Although many people think the Trojan Horse story comes from Homer, the Iliad ends before Odysseus comes up with the famous deception and the Odyssey occurs after Troy has fallen. It is Virgil, the most famous poet of Ancient Rome, who wrote the Aeneid that actually fills the gap. In Book II, the priest Laocoon warns the Trojans not to accept a giant wooden horse placed outside the walls and gates of Troy: “Quidquid id est, timeo Danaos et dona ferentes”—which translates into “Whatever it is, I fear Dardanians [Greeks] even when they bring gifts.” While we have come to think of a “Trojan” Horse as a form of malicious code—a computer virus wrapped in a friendly cocoon—the “Trojan” Horse wasn’t really Trojan at all: it was a Greek horse figure filled with Greek fighters who deceived and overpowered the drunken Trojans who thought it was a gift. The English expression “beware of Greeks bearing gifts” is derived from Virgil’s Aeneid.

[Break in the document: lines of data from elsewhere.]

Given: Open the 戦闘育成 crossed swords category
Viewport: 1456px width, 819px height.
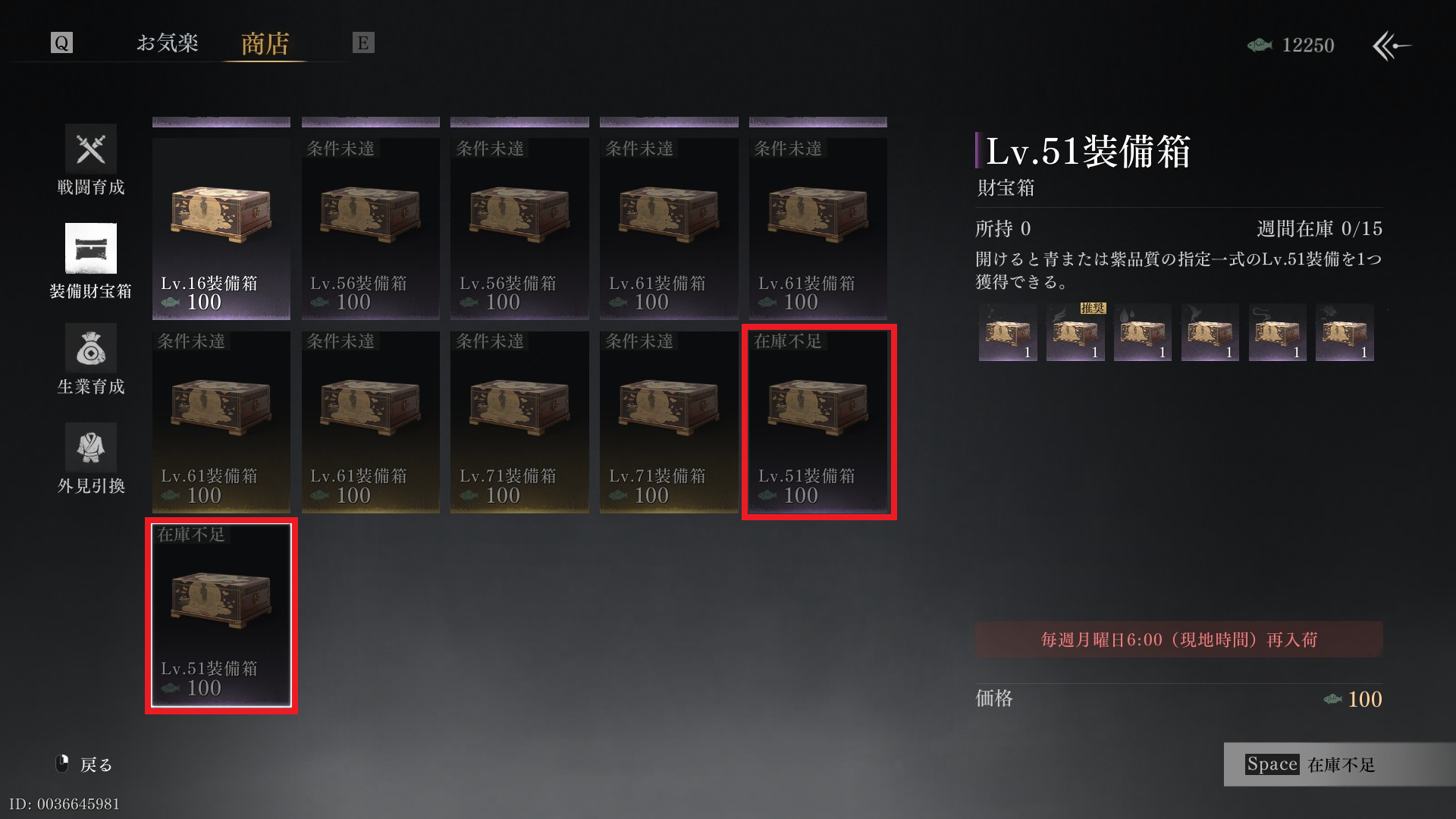Looking at the screenshot, I should pyautogui.click(x=91, y=149).

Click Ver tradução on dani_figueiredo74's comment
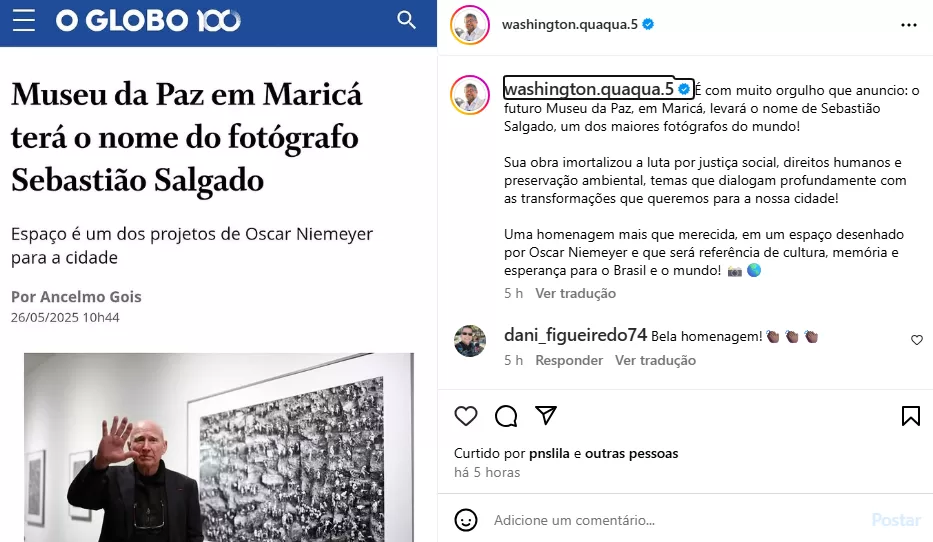655,361
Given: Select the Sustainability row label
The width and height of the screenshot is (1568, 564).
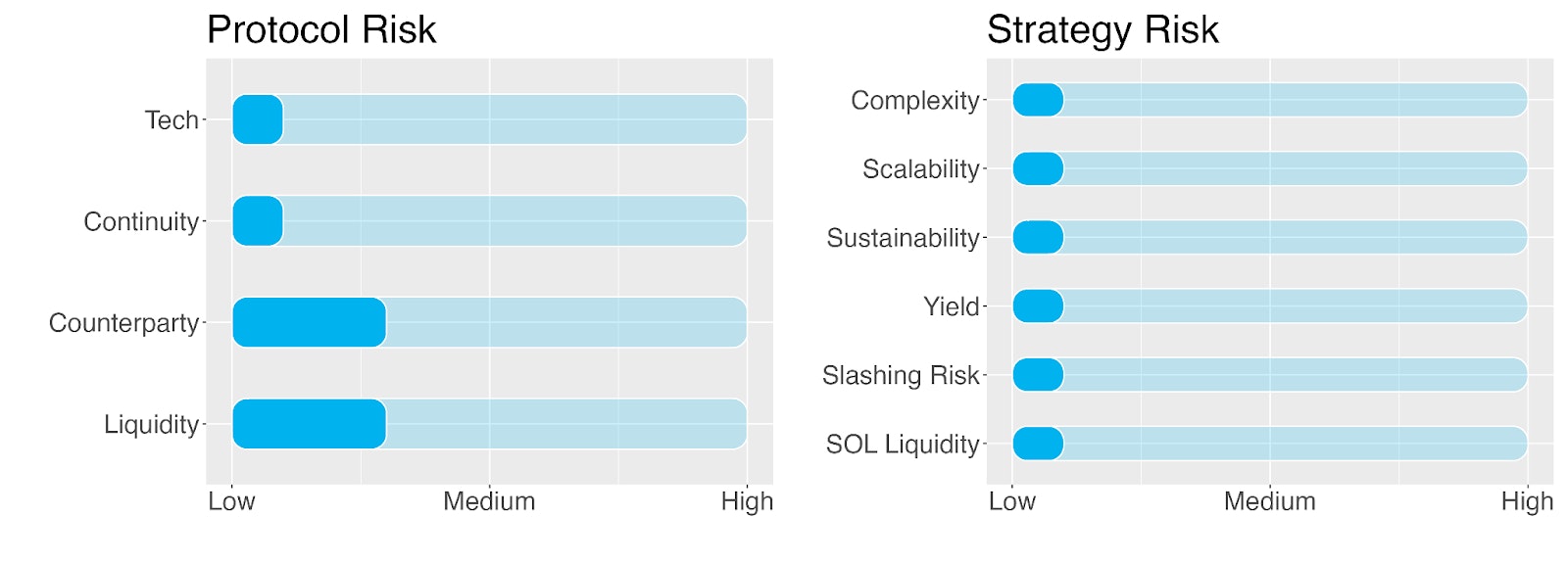Looking at the screenshot, I should (903, 238).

Deception is also at the heart of legislation regulating gift cards, gift certificates, e-cards, gift codes and similar instruments—we’ll call them all gift cards in this article. Essentially plastic or electronic prepaid or stored value cards, they can be purchased or obtained by one person, freely transferred or gifted to another, used in promotions, or used by the original purchaser. Years ago, prepaid phone cards adorned the walls of gas stations and retail outlets. Today, newsstands, retail stores, the Internet are filled with them—adorning walls, displays, check-out counters, e-greeting card websites and online digital music services.

Gift cards owe their origins to pieces of paper issued by merchants allowing one person to pre-purchase value that can be given to someone else as a gift and which they can then use at an establishment to purchase goods or services available from that merchant. When you engage in a transaction with a merchant at the point of sale, you are presumed to know (or you should be able to know) the terms and conditions that apply. While there are legal exceptions, a posted sign that says “no refunds, no exchanges—store credit only” is part of the bargain you make when buying from that retailer. But what about a gift? If I hand you a gift card, how will you know what restrictions or limitations apply…the Trojan Horse!

Not limited by geography, gift cards can be used virtually (pardon the pun) anywhere. Chain store near you? Buy a gift card for your nephew across the street or across the country. Know a teenager who loves rock and roll, but prefer not sending a check for $100 and hope they head for the CD rack? Send a gift card that enables downloads, CD or subscription purchases online.